Sonia Fuentes Has Come a Long Way
Miami Magazine, Fall 2000
Imagine having changed the course of history. Sonia Pressman Fuentes (LL.B. '57), one of the founders of the National Organization for Women (NOW) along with Betty Friedan and others, actually did.
Fuentes relates her historic role in the women's movement in a humorous, inspiring memoir, Eat First -- You Don't Know What They'll Give You. Subtitled The Adventures of an Immigrant Family and Their Feminist Daughter, the book tells of Fuentes' journey, after escaping from the Holocaust at age five with her family, through her education and pioneering legal career. Along the way, she became the first woman attorney in the Office of the General Counsel at the Equal Employment Opportunity Commission and the highest-paid woman at the headquarters of two multinational corporations.
Fuentes did not follow the typical path of women in the 1950s and 1960s. Her parents, like most people of their time, believed women should marry and have families. Instead, Fuentes attended Cornell University and the University of Miami School of Law, where she graduated first in her class.
Fuentes credits law professor Minnette Massey (B.B.A. '48, LL.B. '51, M.A. '52) with putting her on the right career track. Massey arranged for Fuentes to interview with the U.S. Department of Labor. As a result, she was hired by the federal government and moved to Washington, D.C.
The rest, literally, is history, and Fuentes' book is filled with anecdotes of her personal and professional struggles. Her story could have been told in anger or bitterness, but that's not Fuentes' personal, or literary, style. "It's my way of looking at life," she says. "My life wasn't funny. I just tell it that way."
Today "retired," Fuentes divides her time between Potomac, Maryland, and Sarasota, Florida, and is in demand as a public speaker.
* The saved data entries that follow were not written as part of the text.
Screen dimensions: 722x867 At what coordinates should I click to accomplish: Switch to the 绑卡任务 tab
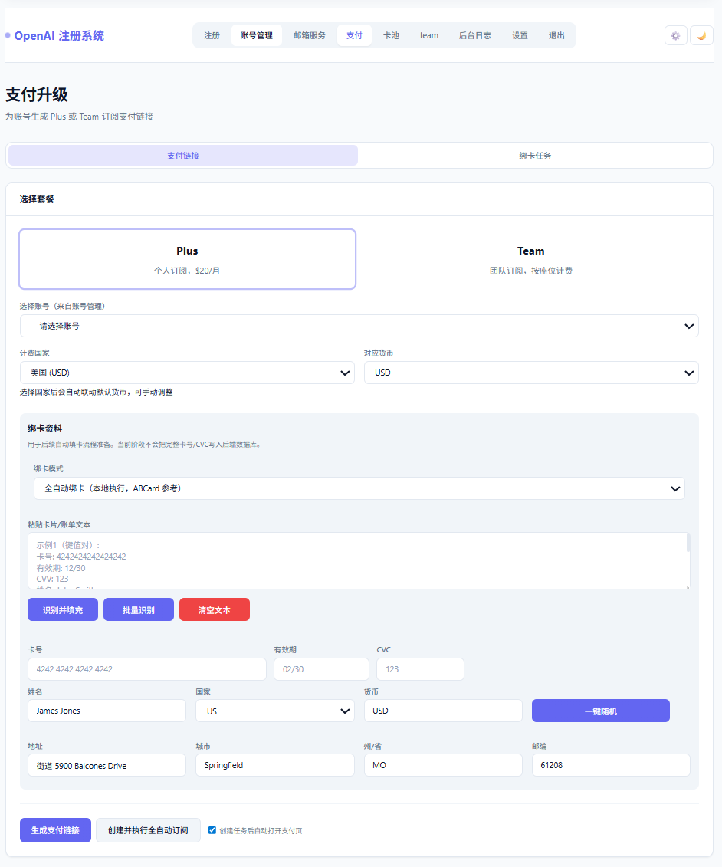[x=535, y=156]
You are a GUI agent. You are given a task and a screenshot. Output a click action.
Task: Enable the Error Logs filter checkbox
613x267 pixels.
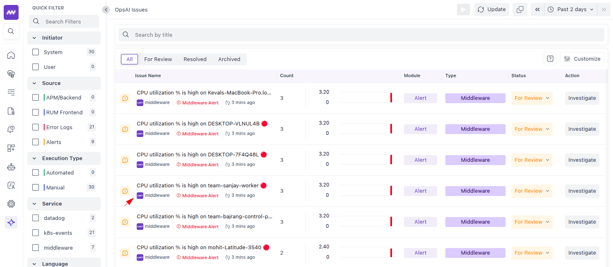click(x=35, y=127)
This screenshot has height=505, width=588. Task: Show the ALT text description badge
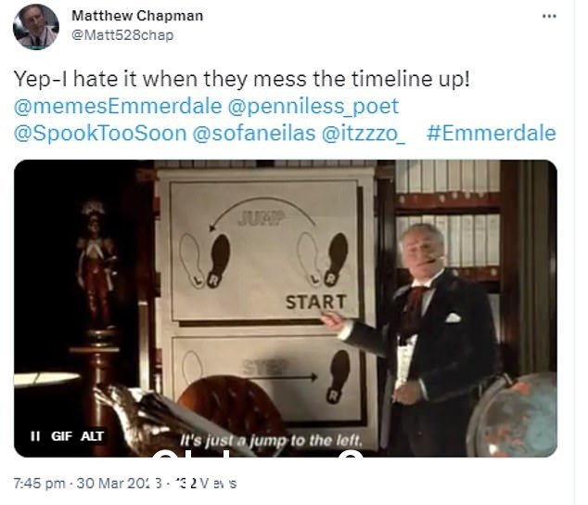(x=92, y=436)
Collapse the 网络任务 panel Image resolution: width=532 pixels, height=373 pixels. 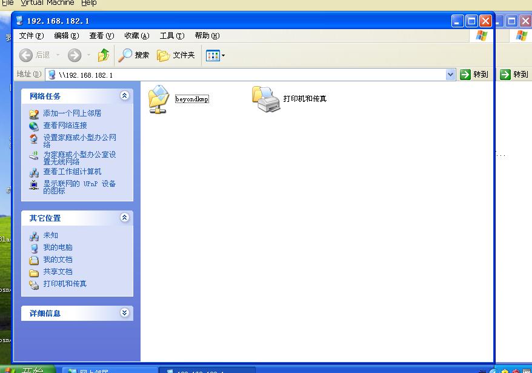124,96
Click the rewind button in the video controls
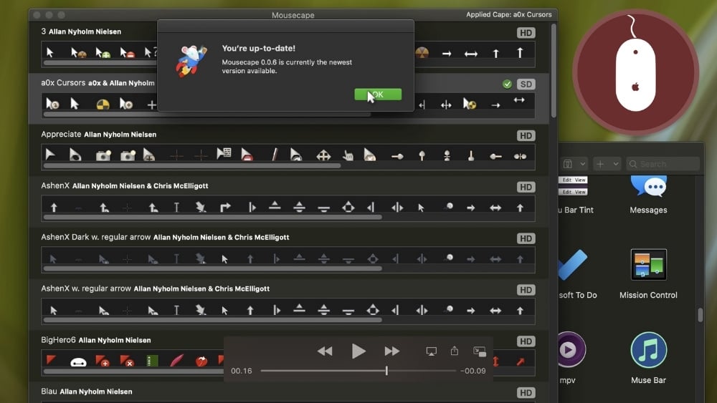Viewport: 717px width, 403px height. (325, 351)
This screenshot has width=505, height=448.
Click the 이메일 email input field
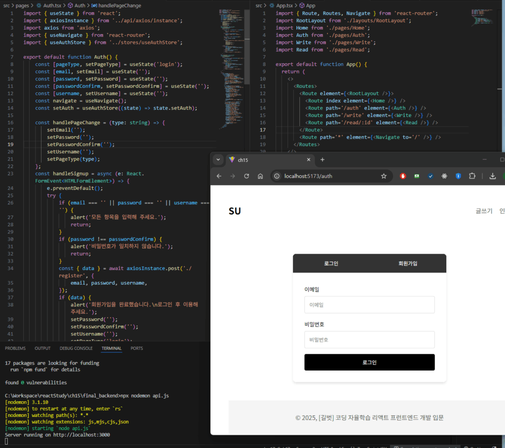coord(369,305)
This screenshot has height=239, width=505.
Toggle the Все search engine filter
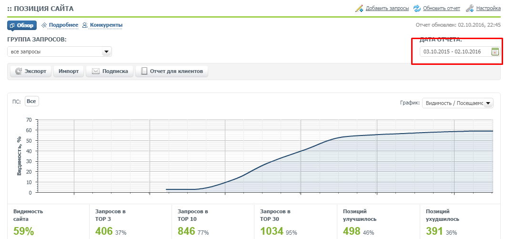pyautogui.click(x=31, y=101)
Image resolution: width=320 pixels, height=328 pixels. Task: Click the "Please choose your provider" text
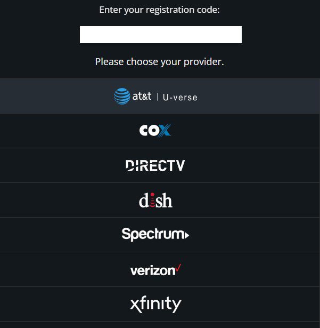point(159,62)
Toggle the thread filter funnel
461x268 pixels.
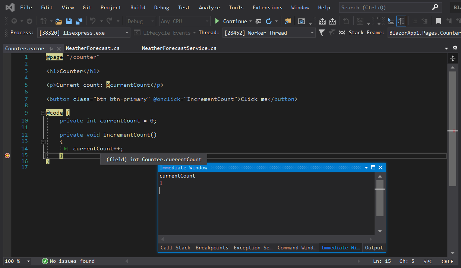[x=321, y=33]
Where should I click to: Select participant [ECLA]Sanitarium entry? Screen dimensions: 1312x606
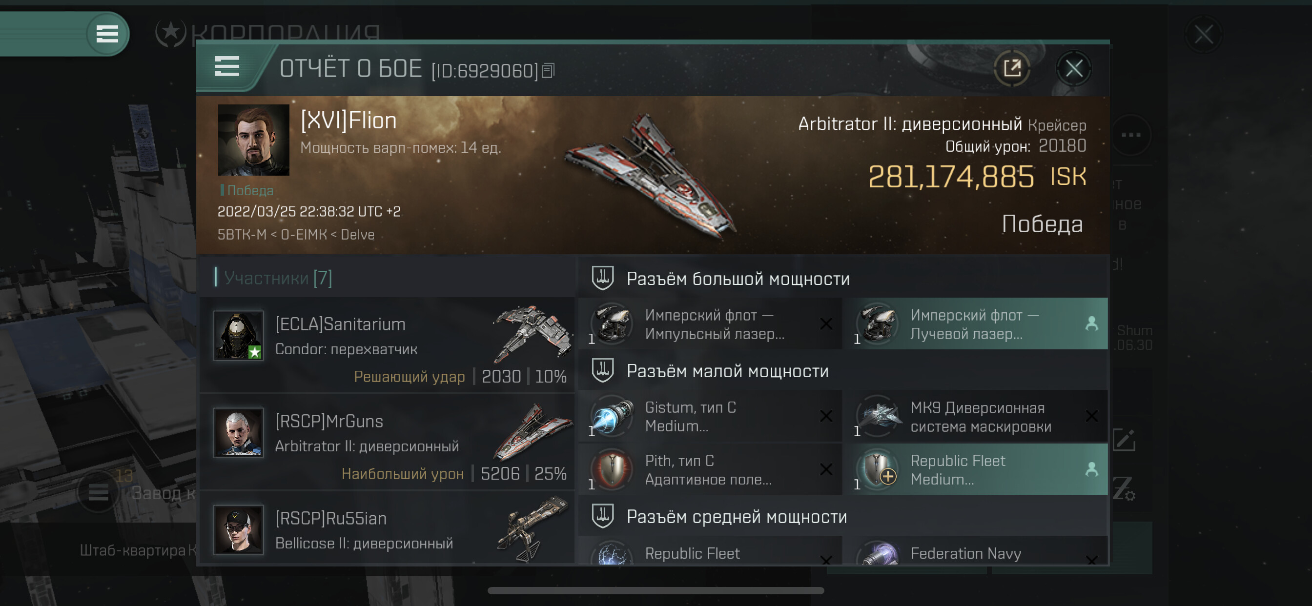tap(388, 345)
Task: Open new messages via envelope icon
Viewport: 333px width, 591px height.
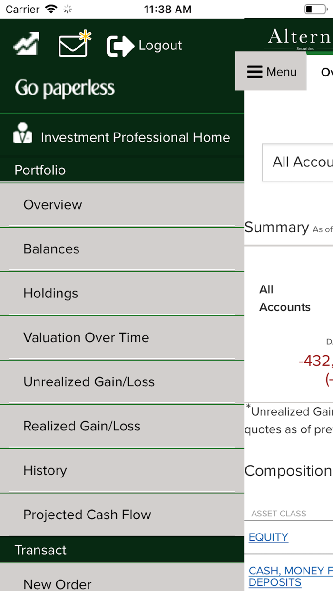Action: coord(72,45)
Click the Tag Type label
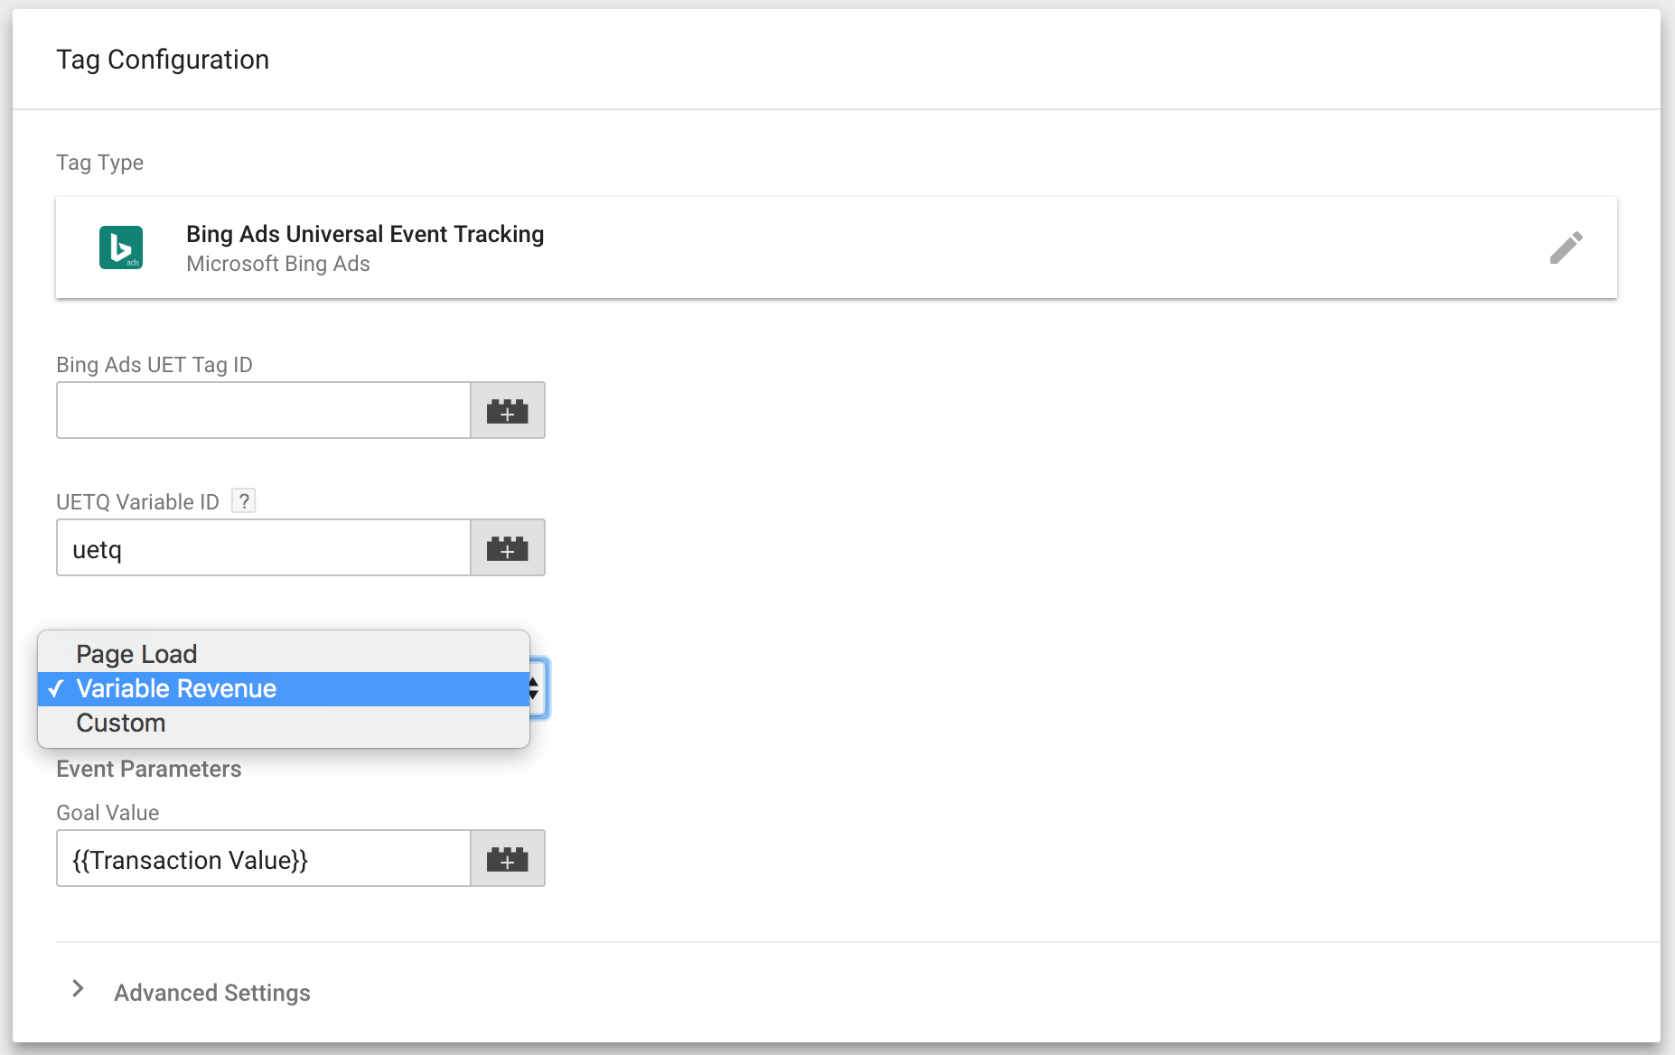The image size is (1675, 1055). pyautogui.click(x=100, y=163)

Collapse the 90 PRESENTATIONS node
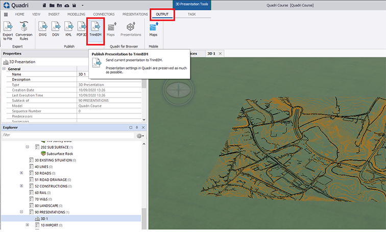[x=21, y=212]
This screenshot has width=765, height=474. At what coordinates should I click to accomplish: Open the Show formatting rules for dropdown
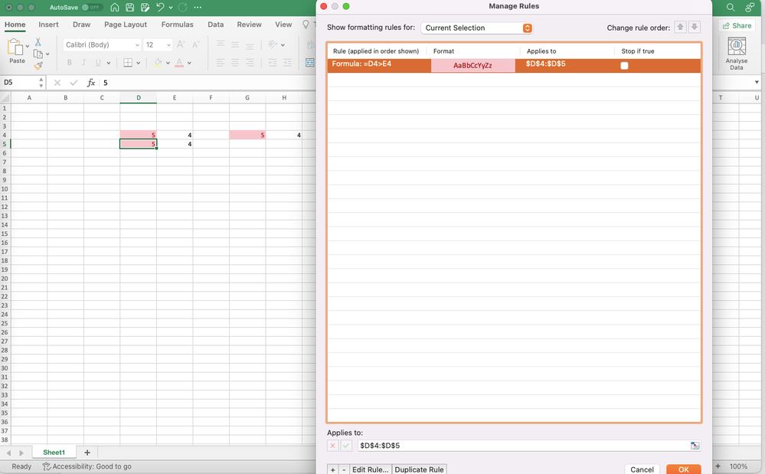click(x=476, y=28)
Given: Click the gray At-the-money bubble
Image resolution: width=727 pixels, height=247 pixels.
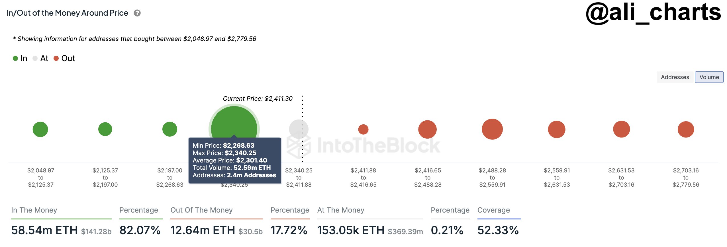Looking at the screenshot, I should tap(299, 129).
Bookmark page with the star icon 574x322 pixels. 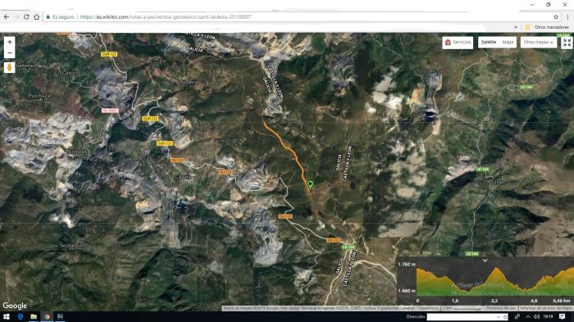click(556, 17)
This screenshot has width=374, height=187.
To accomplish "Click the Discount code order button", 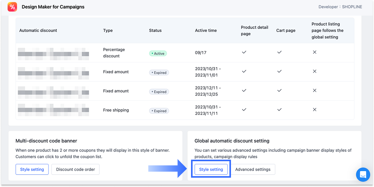I will coord(76,169).
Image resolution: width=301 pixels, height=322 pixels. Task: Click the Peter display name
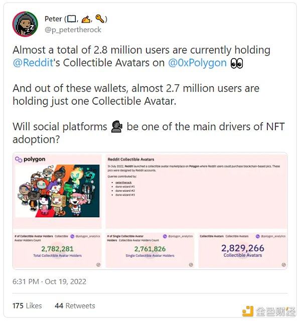pyautogui.click(x=53, y=19)
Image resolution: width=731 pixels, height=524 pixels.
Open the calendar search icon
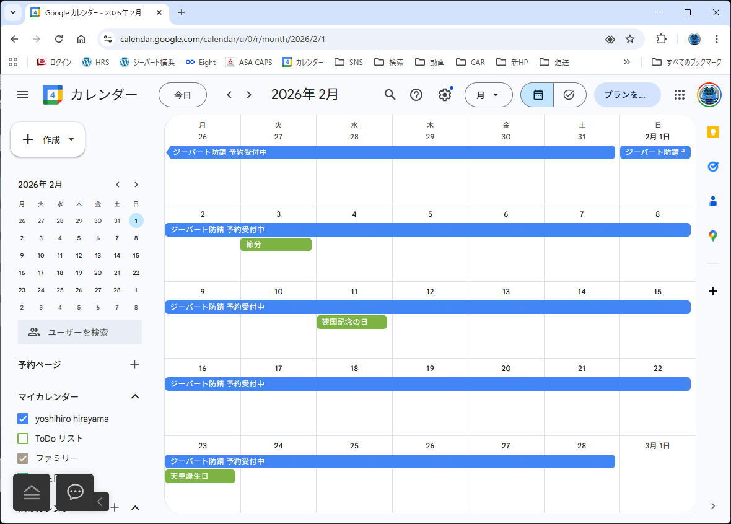(390, 95)
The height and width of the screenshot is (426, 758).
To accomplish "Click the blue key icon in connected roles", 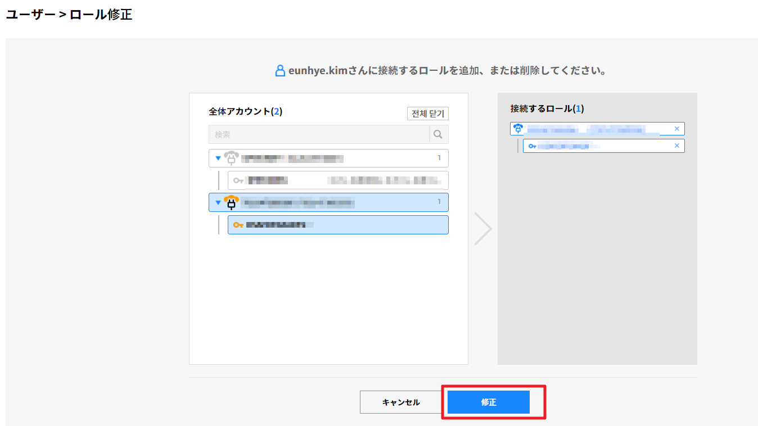I will 532,146.
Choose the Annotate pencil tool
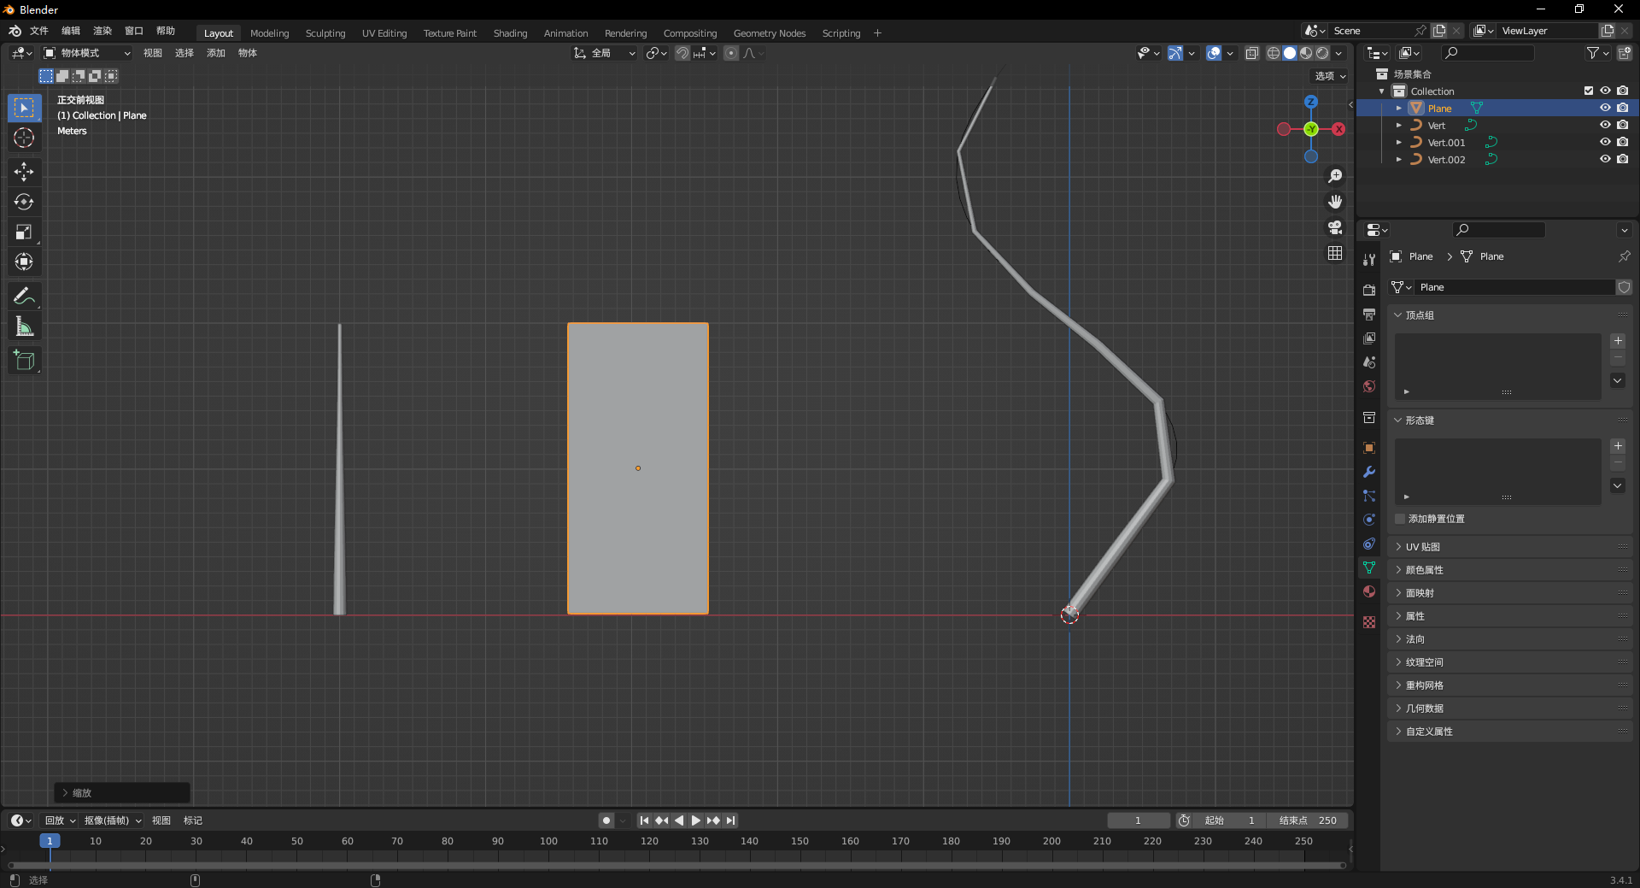Image resolution: width=1640 pixels, height=888 pixels. (x=24, y=297)
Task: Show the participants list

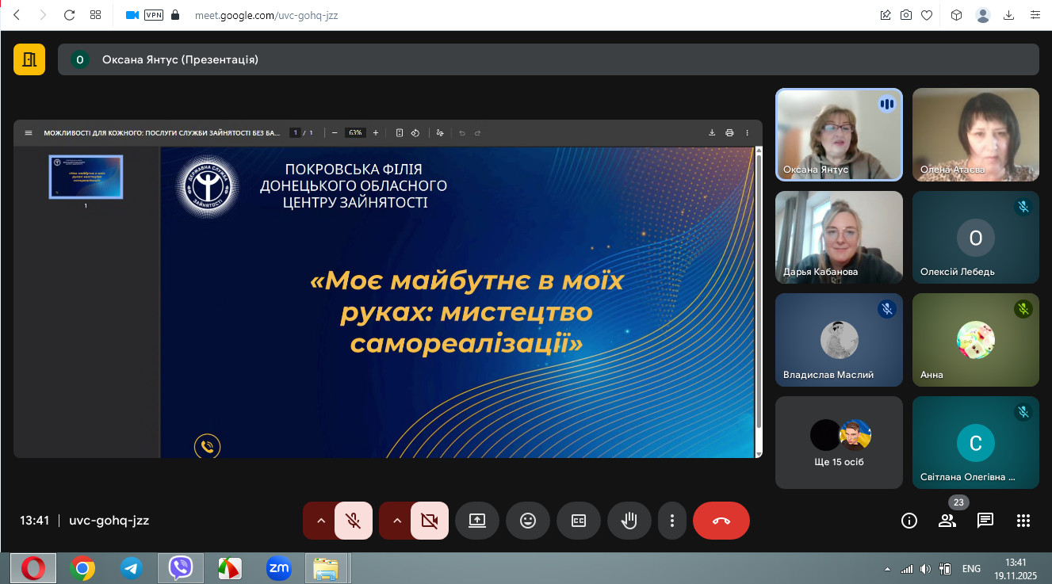Action: pos(947,521)
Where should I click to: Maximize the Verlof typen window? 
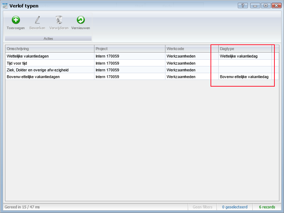tap(265, 6)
Does Fuentes have advice for women today? "I don't have separate advice for women," she says. "My advice for anybody is, if you're lucky and you can find a cause bigger than yourself that will make your life meaningful, do it. It's wonderful if you're caught up on something larger than your own little life."
She should know.
This review appeared in the Fall 2000 issue of Miami Magazine, for alumni and friends of the University of Miami.